Primo Search and most databases (eg EBSCOhost and ProQuest databases) default to a keyword search, where multiple words entered together in the search box are searched for separately as keywords. The search tool puts the AND operator between the terms. In this case, if you want to search for the words as a phrase, you must enclose the words in double quotation marks.

If you enter, in the search box: brain injury You will get results that have brain AND injury [not necessarily occurring together]
If you want to get results for brain injury as a phrase You will need to  enter, in the search box:  "brain injury"

Phrase Search [less common]

Some databases (eg Ovid databases) default to a phrase search, where multiple words entered together in the search box are searched for as a phrase. In this case, if you want to search for the words separately, you must insert the AND operator between them.

If you enter, in the search box: brain injury You will get results that have brain injury as a phrase
If you want to get results that have both the words brain AND injury, but not necessarily together You will need to enter, in the search boxbrain AND injury

If in doubt, enclose a phrase in double quotation marks.

Proximity Searching

A proximity search forces a database to find results where one search term appears within a certain number of words of another search term.

The proximity operator varies according to the database.

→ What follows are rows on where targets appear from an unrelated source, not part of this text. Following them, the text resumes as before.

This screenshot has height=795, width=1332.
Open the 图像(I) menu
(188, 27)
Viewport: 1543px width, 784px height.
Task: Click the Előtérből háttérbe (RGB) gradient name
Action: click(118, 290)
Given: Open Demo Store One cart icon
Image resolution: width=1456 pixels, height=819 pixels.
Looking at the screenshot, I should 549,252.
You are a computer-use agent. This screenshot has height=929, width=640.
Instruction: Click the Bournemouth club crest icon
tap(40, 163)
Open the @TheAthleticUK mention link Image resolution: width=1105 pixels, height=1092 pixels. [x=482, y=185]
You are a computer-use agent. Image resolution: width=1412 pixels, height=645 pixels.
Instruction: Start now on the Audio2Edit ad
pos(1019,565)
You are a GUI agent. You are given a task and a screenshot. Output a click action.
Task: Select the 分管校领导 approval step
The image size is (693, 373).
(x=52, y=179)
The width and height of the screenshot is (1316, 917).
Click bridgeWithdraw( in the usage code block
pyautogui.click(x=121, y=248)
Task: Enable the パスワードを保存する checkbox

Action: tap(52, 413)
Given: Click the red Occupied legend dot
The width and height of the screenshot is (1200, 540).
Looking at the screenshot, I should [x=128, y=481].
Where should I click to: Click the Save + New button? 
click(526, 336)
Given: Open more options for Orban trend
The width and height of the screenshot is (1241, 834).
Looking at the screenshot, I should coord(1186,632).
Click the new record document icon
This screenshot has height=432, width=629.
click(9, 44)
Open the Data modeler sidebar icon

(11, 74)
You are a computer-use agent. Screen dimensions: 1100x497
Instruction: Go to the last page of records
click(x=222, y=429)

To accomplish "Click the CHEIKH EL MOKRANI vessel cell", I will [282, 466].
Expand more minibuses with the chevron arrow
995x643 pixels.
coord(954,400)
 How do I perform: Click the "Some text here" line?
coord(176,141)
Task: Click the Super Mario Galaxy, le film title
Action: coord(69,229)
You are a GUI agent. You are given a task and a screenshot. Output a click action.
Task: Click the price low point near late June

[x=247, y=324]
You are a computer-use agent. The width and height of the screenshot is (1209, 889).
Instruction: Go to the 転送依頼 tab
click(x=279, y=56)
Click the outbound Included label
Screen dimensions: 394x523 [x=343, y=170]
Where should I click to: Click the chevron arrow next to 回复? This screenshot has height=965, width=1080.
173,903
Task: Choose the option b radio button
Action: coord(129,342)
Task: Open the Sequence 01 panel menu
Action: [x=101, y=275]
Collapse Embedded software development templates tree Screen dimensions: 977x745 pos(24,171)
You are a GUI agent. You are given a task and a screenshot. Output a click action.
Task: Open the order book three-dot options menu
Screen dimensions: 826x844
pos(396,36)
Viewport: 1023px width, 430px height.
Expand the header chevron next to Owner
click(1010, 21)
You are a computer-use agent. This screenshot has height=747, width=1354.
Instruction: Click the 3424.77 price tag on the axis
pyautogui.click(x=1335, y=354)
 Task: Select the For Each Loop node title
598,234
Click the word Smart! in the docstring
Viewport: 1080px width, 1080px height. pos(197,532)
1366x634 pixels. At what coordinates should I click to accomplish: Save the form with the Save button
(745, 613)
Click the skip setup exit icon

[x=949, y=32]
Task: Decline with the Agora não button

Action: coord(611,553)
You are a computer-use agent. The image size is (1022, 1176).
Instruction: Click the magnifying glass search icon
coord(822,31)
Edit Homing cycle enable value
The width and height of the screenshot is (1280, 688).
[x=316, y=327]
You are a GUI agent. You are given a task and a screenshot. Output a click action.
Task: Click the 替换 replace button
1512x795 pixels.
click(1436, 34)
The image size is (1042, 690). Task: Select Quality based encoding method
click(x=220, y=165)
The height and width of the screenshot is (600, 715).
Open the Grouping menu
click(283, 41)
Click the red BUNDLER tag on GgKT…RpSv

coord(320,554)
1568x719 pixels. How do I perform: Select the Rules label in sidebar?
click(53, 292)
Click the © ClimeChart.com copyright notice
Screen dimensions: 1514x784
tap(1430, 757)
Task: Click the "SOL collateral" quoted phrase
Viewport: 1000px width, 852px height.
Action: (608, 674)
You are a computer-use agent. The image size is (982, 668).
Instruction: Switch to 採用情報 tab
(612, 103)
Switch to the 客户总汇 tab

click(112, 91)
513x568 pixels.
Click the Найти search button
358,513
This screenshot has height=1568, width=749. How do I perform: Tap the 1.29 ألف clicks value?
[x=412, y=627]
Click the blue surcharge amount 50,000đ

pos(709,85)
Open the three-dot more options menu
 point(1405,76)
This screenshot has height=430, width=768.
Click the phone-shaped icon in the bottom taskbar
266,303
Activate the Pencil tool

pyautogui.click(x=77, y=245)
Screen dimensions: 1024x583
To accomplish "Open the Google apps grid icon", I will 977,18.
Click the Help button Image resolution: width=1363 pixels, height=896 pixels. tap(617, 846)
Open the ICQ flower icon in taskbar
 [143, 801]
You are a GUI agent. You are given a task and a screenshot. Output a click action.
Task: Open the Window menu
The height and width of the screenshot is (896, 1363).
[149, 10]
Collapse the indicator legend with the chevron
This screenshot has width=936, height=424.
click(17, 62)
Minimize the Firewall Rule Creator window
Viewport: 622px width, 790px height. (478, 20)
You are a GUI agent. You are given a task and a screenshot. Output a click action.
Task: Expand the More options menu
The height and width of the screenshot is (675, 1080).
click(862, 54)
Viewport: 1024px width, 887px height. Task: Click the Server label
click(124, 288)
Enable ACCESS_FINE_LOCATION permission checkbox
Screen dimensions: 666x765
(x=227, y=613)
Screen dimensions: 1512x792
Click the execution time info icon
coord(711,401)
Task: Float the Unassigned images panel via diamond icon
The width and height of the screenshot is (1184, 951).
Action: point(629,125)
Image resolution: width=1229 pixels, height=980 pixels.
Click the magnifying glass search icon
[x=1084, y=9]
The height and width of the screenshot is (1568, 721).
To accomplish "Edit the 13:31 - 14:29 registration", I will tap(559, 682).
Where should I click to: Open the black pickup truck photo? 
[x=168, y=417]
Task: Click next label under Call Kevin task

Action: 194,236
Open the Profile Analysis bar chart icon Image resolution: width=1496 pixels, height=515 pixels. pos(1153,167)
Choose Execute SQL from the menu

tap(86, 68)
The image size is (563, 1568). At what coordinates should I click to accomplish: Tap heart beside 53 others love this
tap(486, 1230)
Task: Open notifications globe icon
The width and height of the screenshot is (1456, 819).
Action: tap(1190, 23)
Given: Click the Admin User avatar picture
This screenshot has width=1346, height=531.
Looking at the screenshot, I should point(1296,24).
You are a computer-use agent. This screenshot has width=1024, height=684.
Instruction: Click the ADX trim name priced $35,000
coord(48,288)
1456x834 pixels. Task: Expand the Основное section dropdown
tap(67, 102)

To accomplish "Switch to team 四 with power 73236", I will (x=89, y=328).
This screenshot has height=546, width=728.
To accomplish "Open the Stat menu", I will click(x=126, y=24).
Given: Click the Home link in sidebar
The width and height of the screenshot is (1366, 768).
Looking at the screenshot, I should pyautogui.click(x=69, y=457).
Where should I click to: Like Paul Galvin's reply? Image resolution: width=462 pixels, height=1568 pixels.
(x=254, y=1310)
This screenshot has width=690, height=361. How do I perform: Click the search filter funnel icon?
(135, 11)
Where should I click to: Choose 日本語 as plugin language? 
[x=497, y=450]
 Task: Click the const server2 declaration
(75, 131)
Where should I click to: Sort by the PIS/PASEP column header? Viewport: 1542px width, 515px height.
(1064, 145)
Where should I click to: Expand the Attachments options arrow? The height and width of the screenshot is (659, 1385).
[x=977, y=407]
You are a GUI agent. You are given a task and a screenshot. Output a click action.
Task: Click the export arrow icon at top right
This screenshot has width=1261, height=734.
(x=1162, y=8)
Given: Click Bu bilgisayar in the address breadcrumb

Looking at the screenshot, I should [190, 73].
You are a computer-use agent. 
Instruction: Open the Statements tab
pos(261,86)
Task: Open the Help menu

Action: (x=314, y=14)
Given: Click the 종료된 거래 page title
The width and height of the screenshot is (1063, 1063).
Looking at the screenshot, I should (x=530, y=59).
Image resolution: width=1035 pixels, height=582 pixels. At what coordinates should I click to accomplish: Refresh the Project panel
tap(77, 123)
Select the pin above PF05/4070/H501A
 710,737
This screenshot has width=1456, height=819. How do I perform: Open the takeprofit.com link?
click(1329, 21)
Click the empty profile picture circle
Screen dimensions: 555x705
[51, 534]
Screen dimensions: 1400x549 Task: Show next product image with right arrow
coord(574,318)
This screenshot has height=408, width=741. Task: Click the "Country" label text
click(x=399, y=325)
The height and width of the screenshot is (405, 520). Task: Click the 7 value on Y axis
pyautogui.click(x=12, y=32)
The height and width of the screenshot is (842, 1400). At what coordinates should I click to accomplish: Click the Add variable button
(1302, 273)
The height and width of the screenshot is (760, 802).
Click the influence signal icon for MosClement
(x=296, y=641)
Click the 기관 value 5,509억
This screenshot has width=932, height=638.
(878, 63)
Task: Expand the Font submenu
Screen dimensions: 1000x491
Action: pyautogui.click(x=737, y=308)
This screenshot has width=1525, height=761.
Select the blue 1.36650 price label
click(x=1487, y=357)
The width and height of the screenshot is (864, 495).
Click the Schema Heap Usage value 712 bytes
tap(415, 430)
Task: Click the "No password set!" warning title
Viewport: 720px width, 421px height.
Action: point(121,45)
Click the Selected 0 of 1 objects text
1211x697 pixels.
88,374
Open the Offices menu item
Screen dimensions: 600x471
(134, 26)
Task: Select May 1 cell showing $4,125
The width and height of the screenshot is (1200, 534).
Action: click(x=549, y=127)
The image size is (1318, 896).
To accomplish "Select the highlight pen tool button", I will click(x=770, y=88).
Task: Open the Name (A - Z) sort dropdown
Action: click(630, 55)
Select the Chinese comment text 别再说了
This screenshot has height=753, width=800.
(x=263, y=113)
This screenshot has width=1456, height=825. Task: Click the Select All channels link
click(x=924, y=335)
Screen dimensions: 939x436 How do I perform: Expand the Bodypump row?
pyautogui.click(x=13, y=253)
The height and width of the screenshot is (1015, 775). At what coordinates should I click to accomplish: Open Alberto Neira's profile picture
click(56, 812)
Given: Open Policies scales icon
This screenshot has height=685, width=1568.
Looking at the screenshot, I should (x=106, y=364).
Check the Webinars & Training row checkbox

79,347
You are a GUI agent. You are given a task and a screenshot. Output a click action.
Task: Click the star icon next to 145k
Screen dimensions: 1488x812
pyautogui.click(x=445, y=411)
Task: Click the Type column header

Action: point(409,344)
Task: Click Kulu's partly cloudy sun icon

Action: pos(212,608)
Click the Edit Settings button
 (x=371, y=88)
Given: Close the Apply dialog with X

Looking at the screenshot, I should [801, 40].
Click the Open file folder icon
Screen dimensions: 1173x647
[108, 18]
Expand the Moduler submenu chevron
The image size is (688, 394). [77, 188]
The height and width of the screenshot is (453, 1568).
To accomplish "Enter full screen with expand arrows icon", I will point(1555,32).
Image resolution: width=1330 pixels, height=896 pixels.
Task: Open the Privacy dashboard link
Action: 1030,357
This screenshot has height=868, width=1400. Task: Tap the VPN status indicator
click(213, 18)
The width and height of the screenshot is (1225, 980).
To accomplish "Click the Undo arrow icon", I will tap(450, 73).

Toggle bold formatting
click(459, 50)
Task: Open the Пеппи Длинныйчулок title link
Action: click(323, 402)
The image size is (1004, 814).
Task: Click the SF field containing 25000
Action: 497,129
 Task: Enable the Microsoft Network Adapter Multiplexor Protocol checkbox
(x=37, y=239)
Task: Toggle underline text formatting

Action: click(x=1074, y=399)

It is placed between the keywords/phrases in the same way as other combining operators. You can usually specify the number of words between the two terms. 

The examples below are from EBSCOhost; other databases vary. If you want to use proximity searching you should check the database's Help section.

In CINAHL Plus with Full Text:

If you enter, in the search box: You will get:
dementia N4 communication Results where the word dementia occurs within 4 words of the word communication
discharge planning N3 attitud* Results where the phrase "discharge planning" occurs within 3 words of attitude, attitudes, attitudinal etc

Field Searching

Database records consist of fields that contain specific pieces of bibliographic information. Common fields include: Author(s); Article title; Journal title; Date/year of publication; Subject headings; Abstract (summary).

Most databases will default to searching in all the main fields, but changing this to search only in a specific field, or fields, can give you more precise results.

For topic searching, it's a good idea to search in the Subject field, but searching in the Title field can work quite well too. If you are searching for an author, you can search only in the Author field; if you are searching for a publication, you can search only in the Publication (also known as the Source) field.

To find the various fields in which you can search, look for drop-down boxes or menus.